The Bank of England’s chief economist has warned markets to expect further interest rate hikes in the coming months to rein in record high inflation.

"We will do what we need to do to get inflation back to target. And at least in my view, that will require further tightening of monetary policy over the coming months,",” BoE’s chief economist Huw Pill said during a conference organised by the Institute of Chartered Accountants in England and Wales.

He warned there was a risk of inflation developing a "self-sustaining momentum" and that policy makers should lean against the second-round effects.

Read more: Bank of England raises UK interest rates to 13-year high of 1.25%

Pill reiterated that the Bank was ready to act "more aggressively" if needed.

"We see ourselves as steering a narrow path between persistent inflation pressure and recession,” he added.

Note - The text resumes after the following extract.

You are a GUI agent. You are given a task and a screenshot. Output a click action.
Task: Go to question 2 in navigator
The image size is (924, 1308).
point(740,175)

Pill said policy makers would sacrifice growth in order to bring down inflation, saying there's a risk price rises will develop a "self-sustaining momentum". He added that the Bank's tools were "blunt instruments" that can bring inflation back to target but can't solve other problems.

“Monetary policy is not a panacea. Monetary policy is not an instrument that allows you to achieve lots and lots of different things at short term: stabilise the exchange rate, fine-tune developments in employment or activity," he said.

The central bank hiked its key rate to 1.25% last week and said it was ready to act "forcefully" if needed to stamp out dangers posed by inflation.

Six out of nine Monetary Policy Committee members voted for a 0.25 basis point hike leading to a fifth consecutive raise.

Three members of the Monetary Policy Committee – Jonathan Haskel, Catherine Mann and Michael Saunders – voted to raise interest rates to 1.5%, which would have been the biggest rise since 1995.

"Faster policy tightening now would help to bring inflation back to the target sustainably in the medium term, and reduce the risks of a more extended and costly tightening cycle later," they said.

But six members – Andrew Bailey, Ben Broadbent, Jon Cunliffe, Huw Pill, Dave Ramsden and Silvana Tenreyro – voted in favour of a smaller, quarter-point rise to 1.25%.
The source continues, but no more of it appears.